YOUR OBJECTIVE ::
Hunt for the word "agent" across the entries below, copying each line that holds it.

========

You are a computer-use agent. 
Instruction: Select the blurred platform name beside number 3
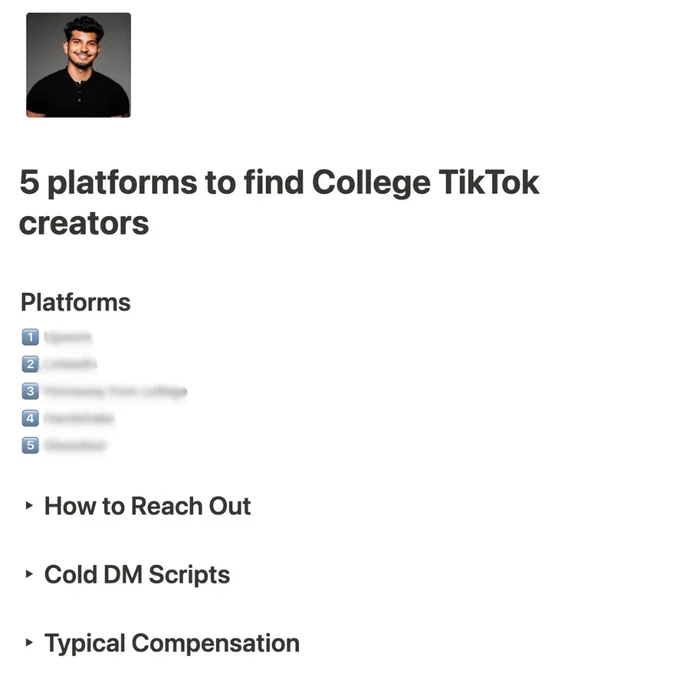coord(115,391)

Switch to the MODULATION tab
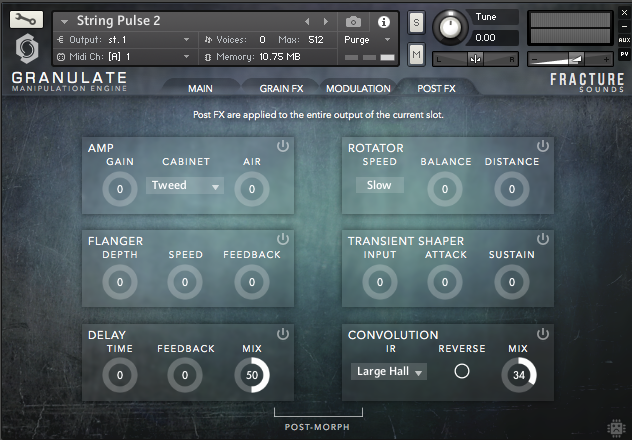(358, 89)

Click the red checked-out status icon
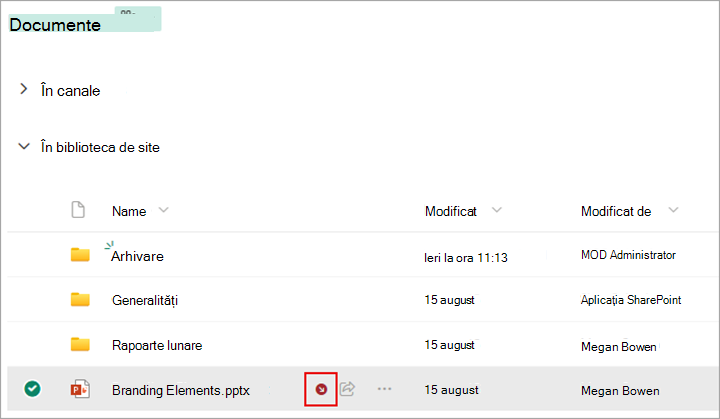[x=321, y=390]
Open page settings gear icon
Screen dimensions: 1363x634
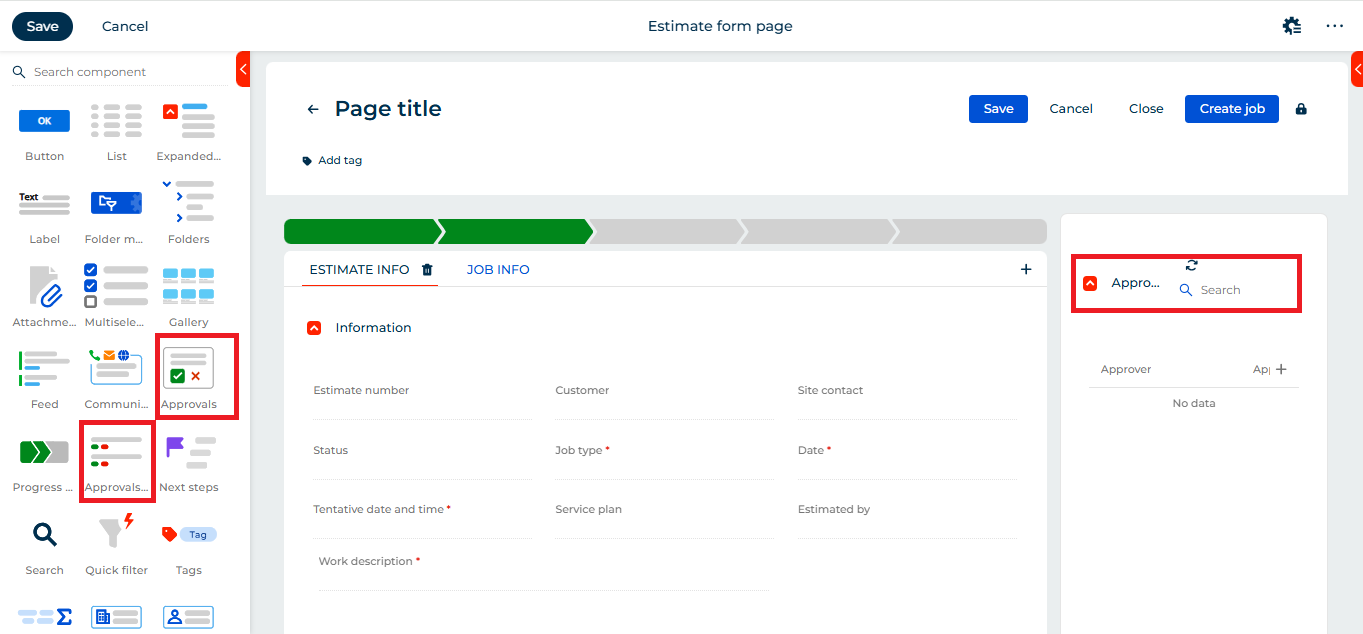1292,26
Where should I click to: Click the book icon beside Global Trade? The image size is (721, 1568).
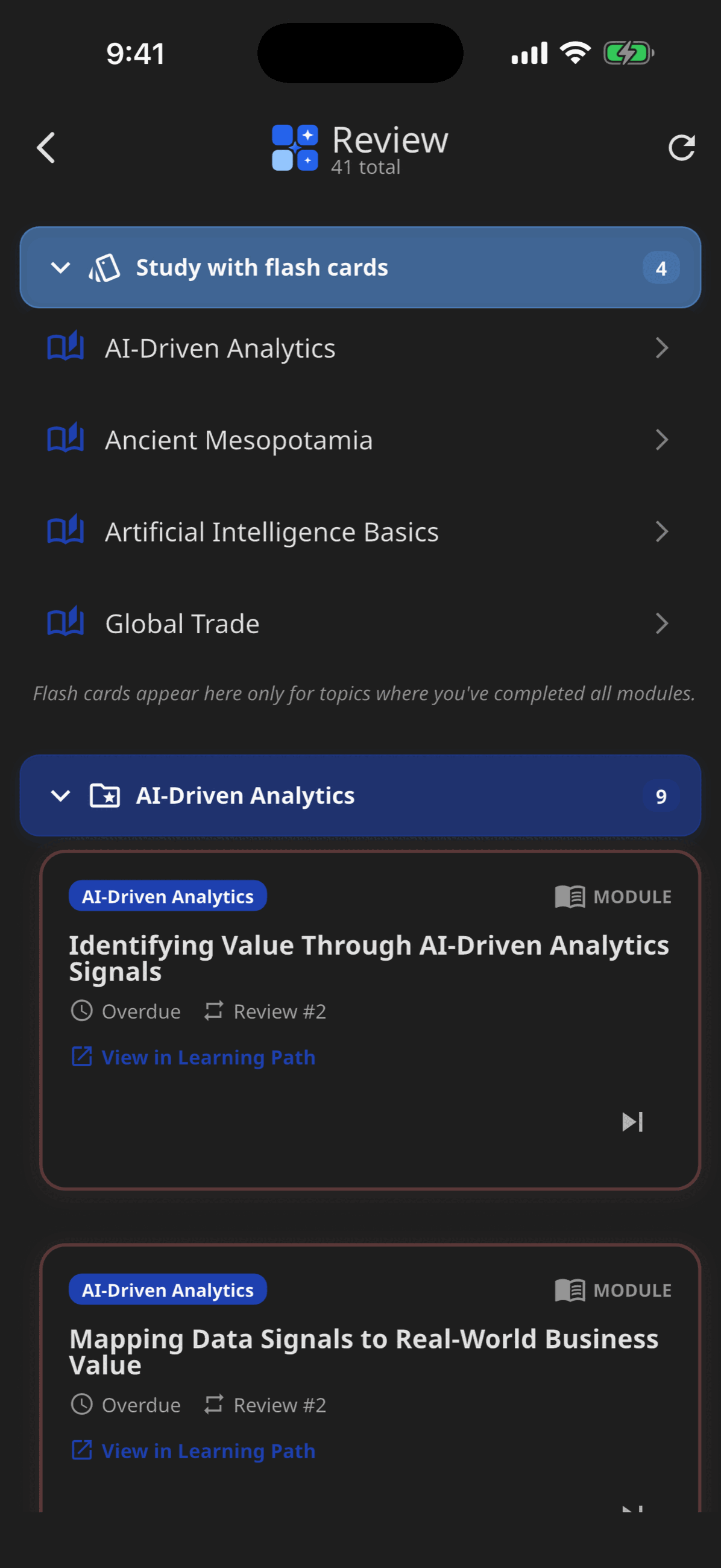[x=66, y=622]
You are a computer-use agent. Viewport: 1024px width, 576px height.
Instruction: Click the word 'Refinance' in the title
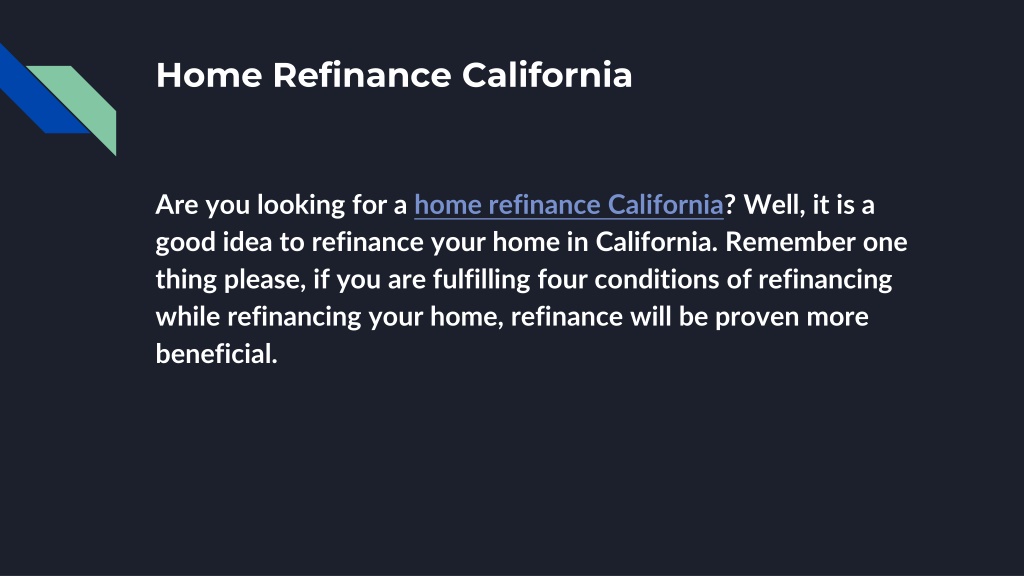362,75
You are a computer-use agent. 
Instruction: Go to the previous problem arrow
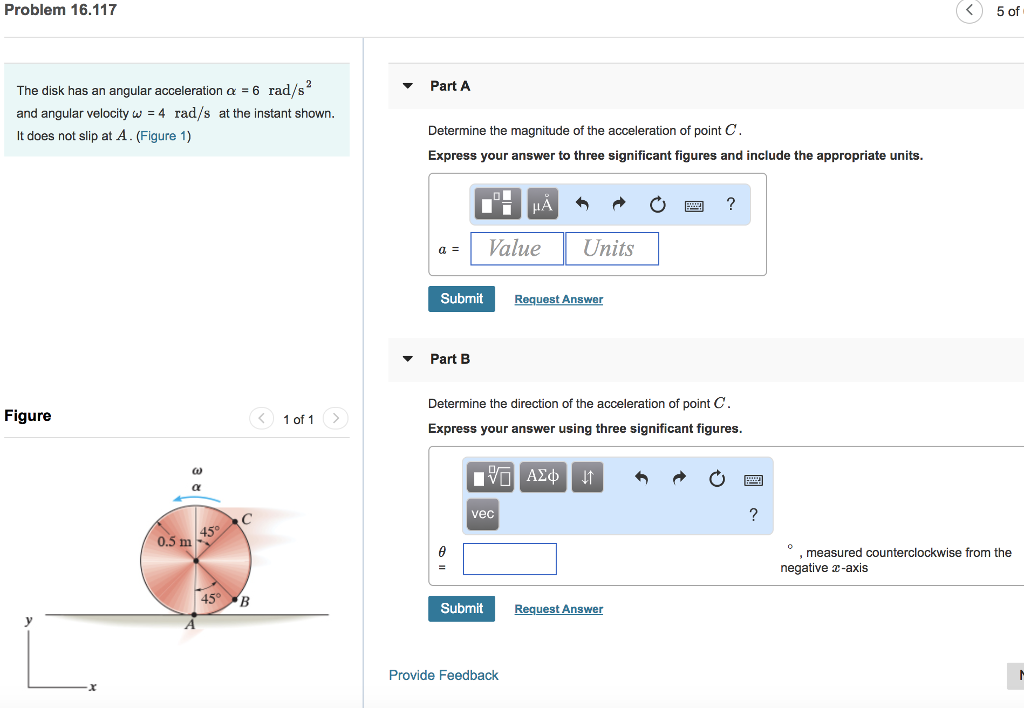(x=969, y=10)
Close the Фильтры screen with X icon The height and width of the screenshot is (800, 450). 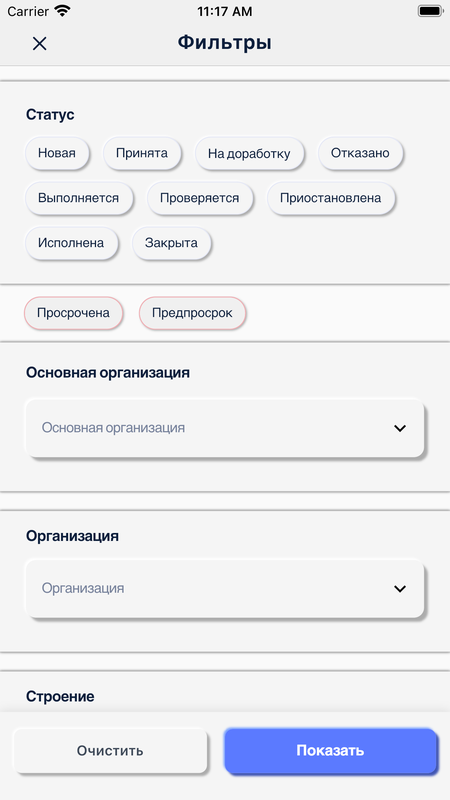[39, 43]
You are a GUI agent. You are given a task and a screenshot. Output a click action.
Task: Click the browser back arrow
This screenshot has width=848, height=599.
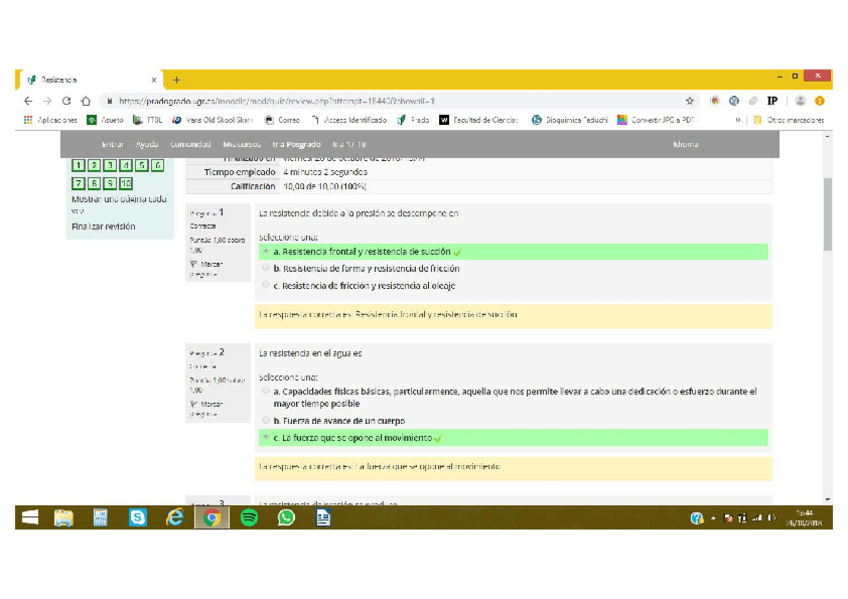coord(28,101)
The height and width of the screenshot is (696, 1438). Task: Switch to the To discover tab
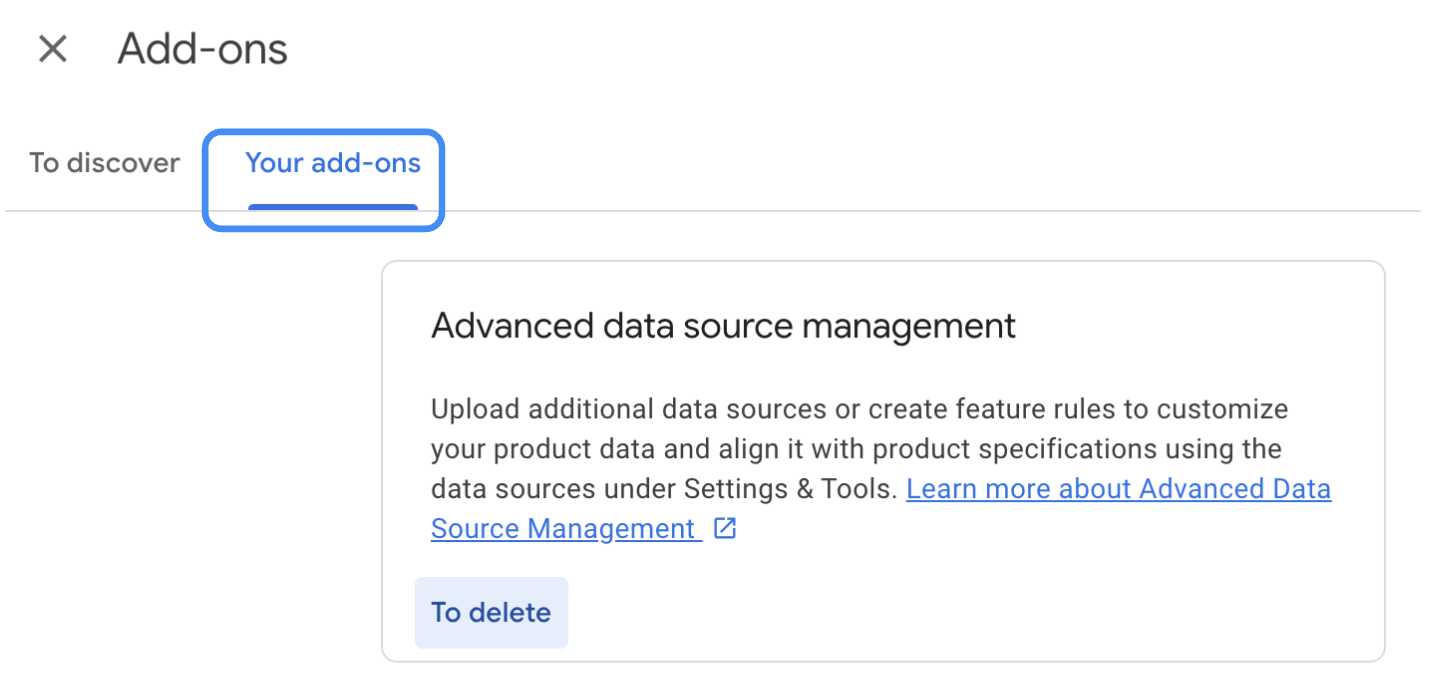104,163
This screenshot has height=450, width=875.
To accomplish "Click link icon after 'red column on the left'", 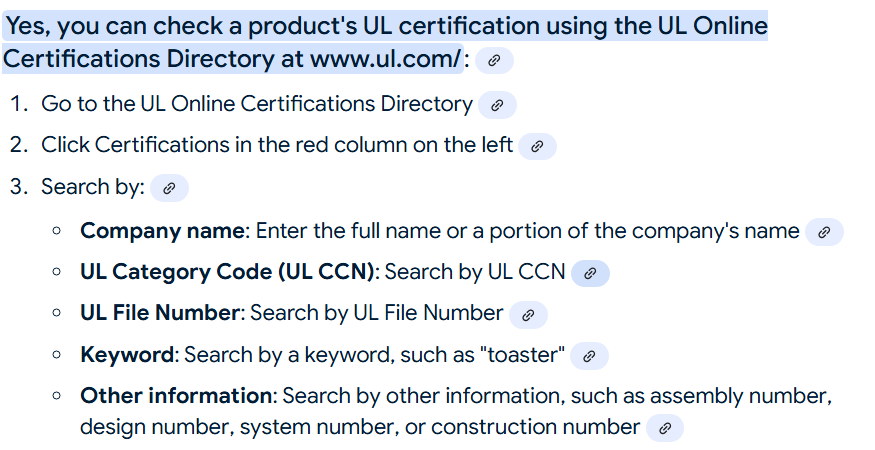I will 537,147.
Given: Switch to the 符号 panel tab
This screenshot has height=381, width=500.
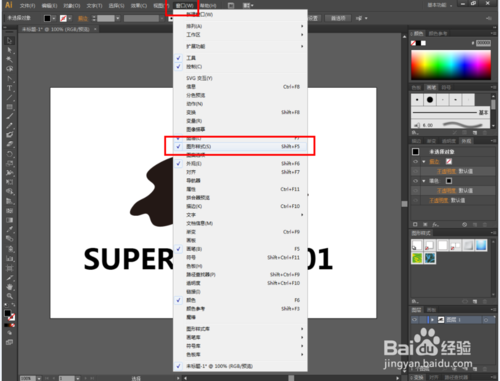Looking at the screenshot, I should tap(446, 87).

========

SOLUTION FOR THIS TASK ::
You are a computer-use agent. 
You are a computer-use agent. Viewport: 1024px width, 576px height.
You are a computer-use agent. 
You are a GUI agent. You are given a task and a screenshot. Output a click action.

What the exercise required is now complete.